[Dataset records]
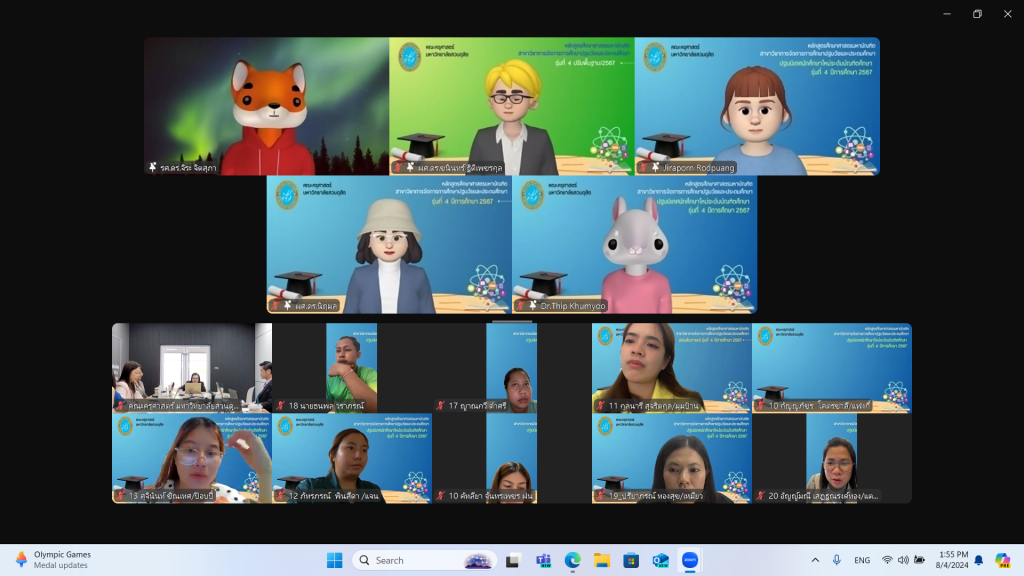
Task: Open Copilot icon in system tray
Action: click(1002, 560)
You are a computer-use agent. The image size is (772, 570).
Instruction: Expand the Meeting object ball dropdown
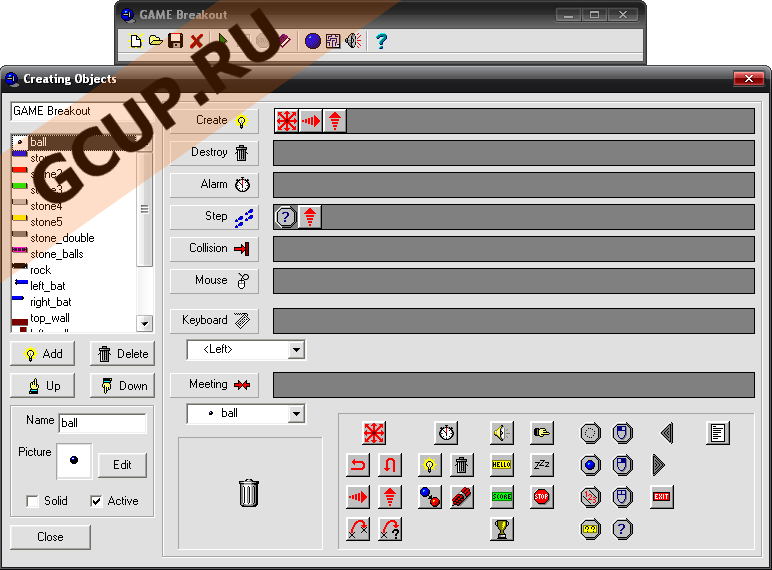(296, 414)
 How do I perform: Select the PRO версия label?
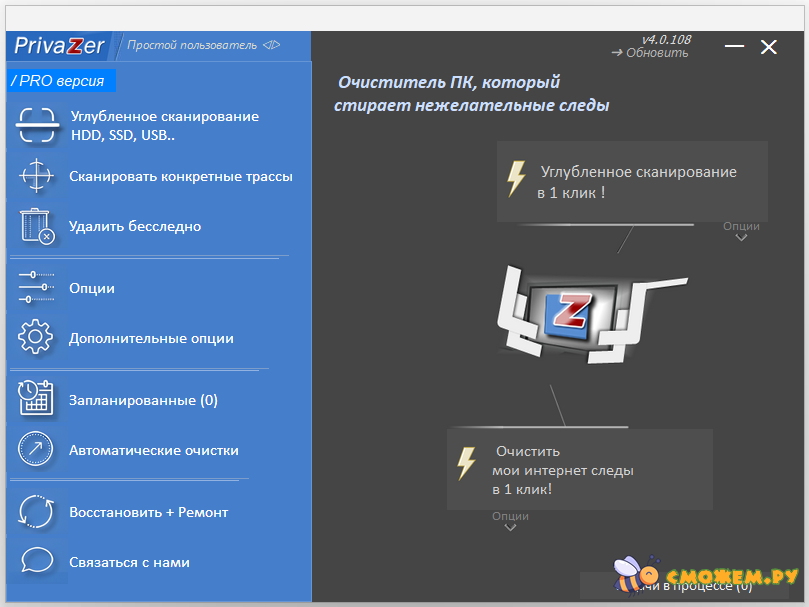pos(62,80)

▶ [Required work] Restate word for word, and only, the lines from the line that contains "Instruction: Expand the" through the end of the data, both included; pictures are not part of the copy.

▶ [Answer to the problem]
Instruction: Expand the Meeting object ball dropdown
(296, 414)
 How do I perform: Select the PRO версия label?
pos(62,80)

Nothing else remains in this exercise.